Response: We now include the number of pixels, pixel pitch and available phase bits in the manuscript. The SLM matrix encodes the phase using 8-bit information, so one has 256 levels of the phase. This accuracy was enough to test vortical needles with relatively high topological charges, though our aim never was hitting the limits imposed by the SLM. This interesting topic requires further investigations
- The transverse intensity distributions in Fig 4 are clear but it is of interest to scan with accuracy some profiles along the x direction . Which size of the bright peak or dark hole. Comparaison with classical diffraction limit and quantify the intensity level of the side lobes. Also contribution of coherent noise to reduce the SNR on the longitudinal and transverse directions of the needles.

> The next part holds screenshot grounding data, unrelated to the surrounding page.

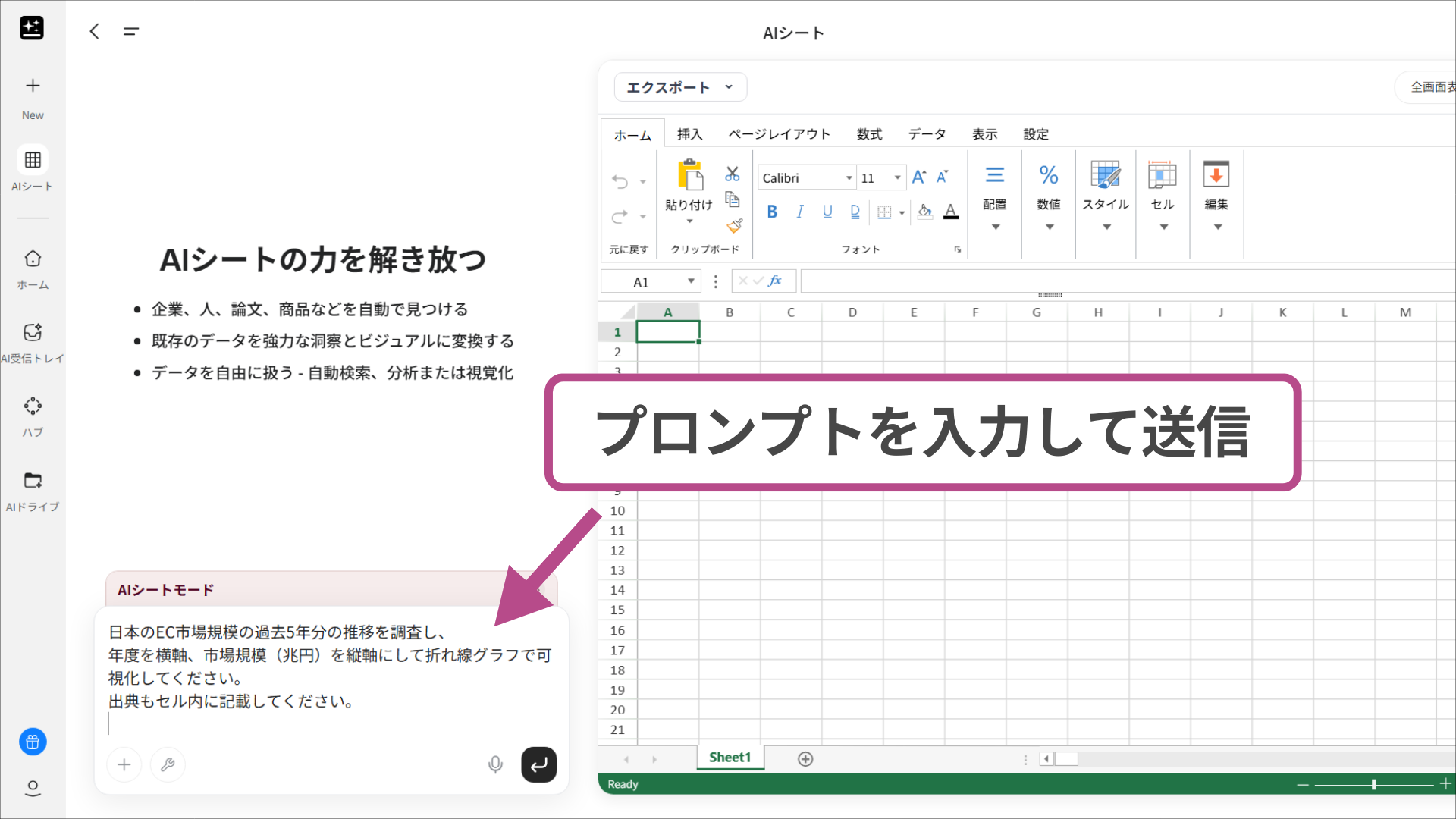Viewport: 1456px width, 819px height.
Task: Click the microphone icon in the prompt box
Action: 495,764
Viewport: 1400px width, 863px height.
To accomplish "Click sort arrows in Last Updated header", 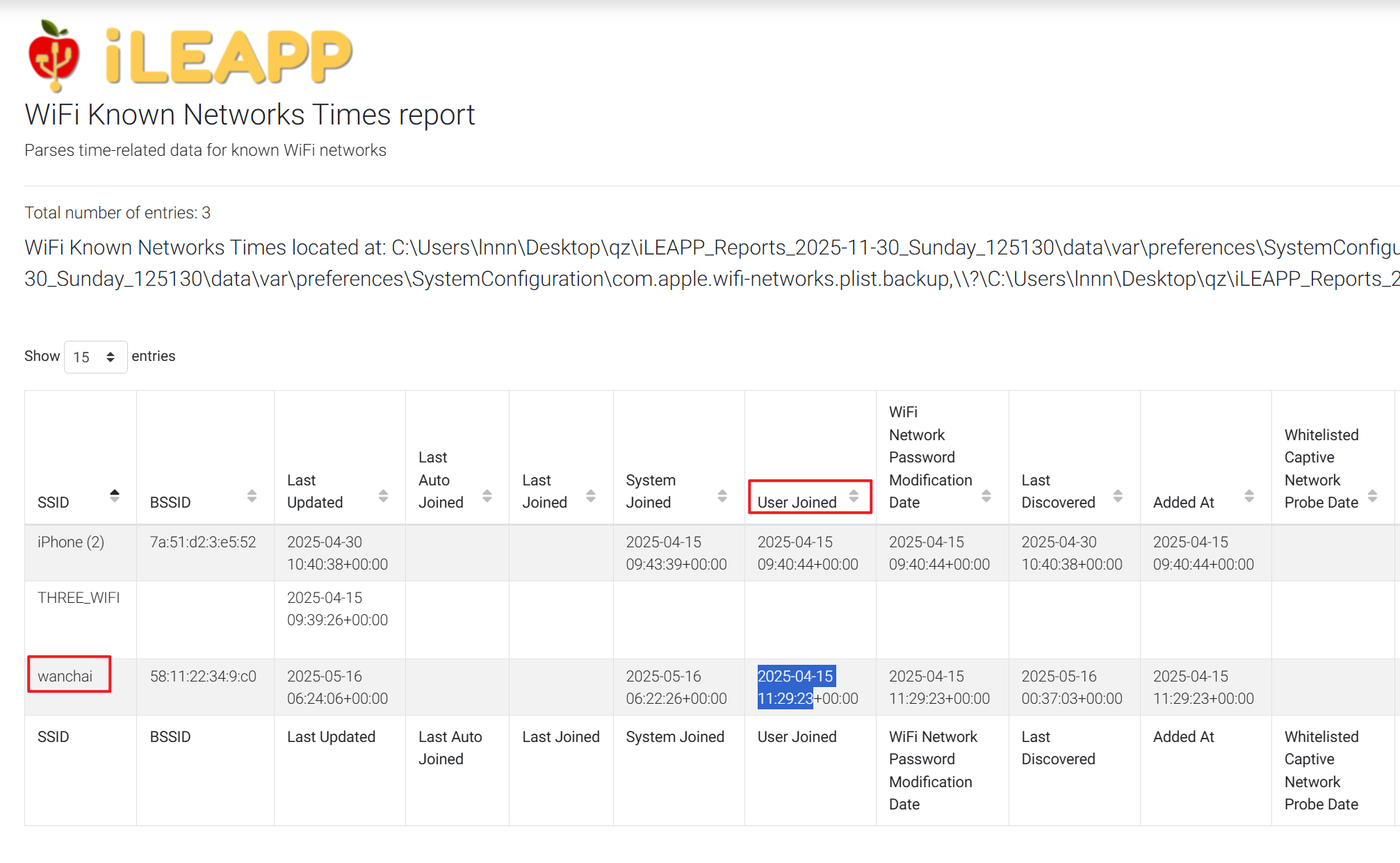I will pos(383,496).
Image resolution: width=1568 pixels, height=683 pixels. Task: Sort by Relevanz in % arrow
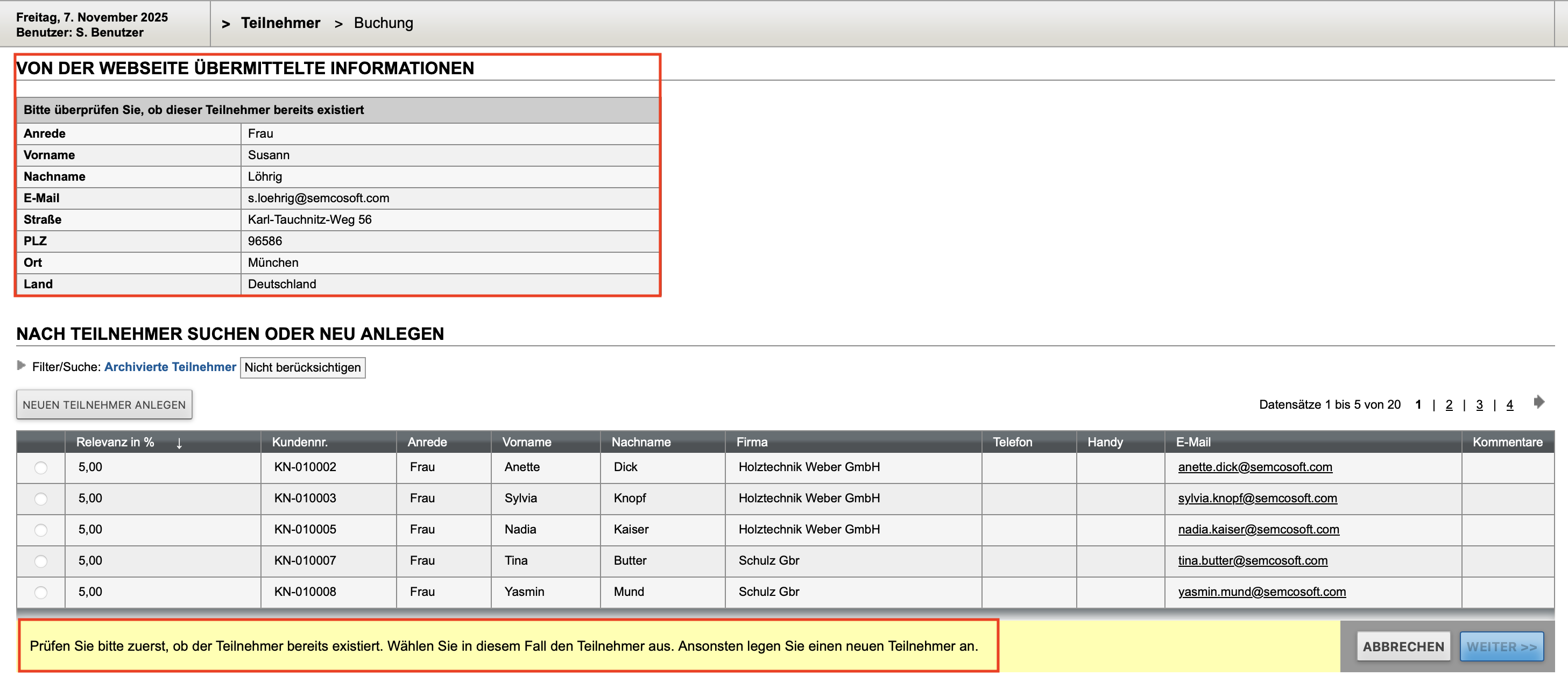[x=179, y=443]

Response: We provide an x cross section of m=2 beam intensity profiles in figures 4 (m-o). We now also note the sizes of the central peak and the central dark hole in the text. We now discuss the intensity levels of some of the side rings (case of m=2) and compare it to the ideal Bessel beam of the same topology.

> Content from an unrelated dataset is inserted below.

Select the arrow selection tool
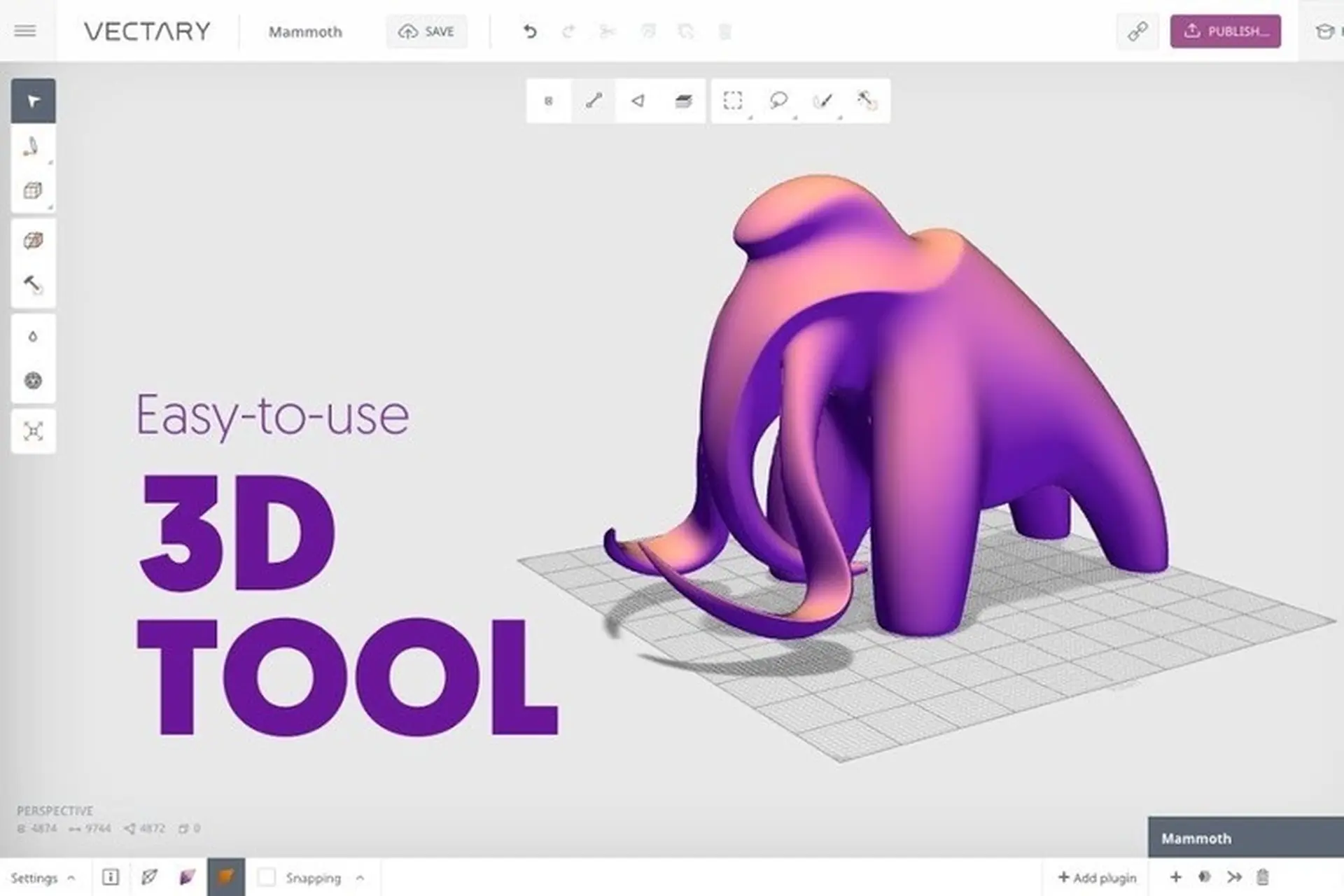 (33, 100)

In our case f/# was approximately 9. This number gives following estimates https://www.edmundoptics.com/knowledge-center/application-notes/imaging/limitations-on-resolution-and-contrast-the-airy-disk
The Airy disk is 11.5 um which is approximately 22 wavelengths. In accordance with that we can’t resolve optical needles with separation distance of 20 lambdas, however the situation is better for cases with separation distance of 40 lambdas.
The SNR estimate was performed for a few experimental data and the SNR was found to be larger than 200.
To conclude the paper brings significant new results on programmable array of optical needles. Both the theory and the experimental results are well introduced and developed. It is a valuable contribution for publication after taking account of the above questions and in the final form.
Round 2
Reviewer 1 Report
Comments and Suggestions for AuthorsThe paper can be publish in the journal.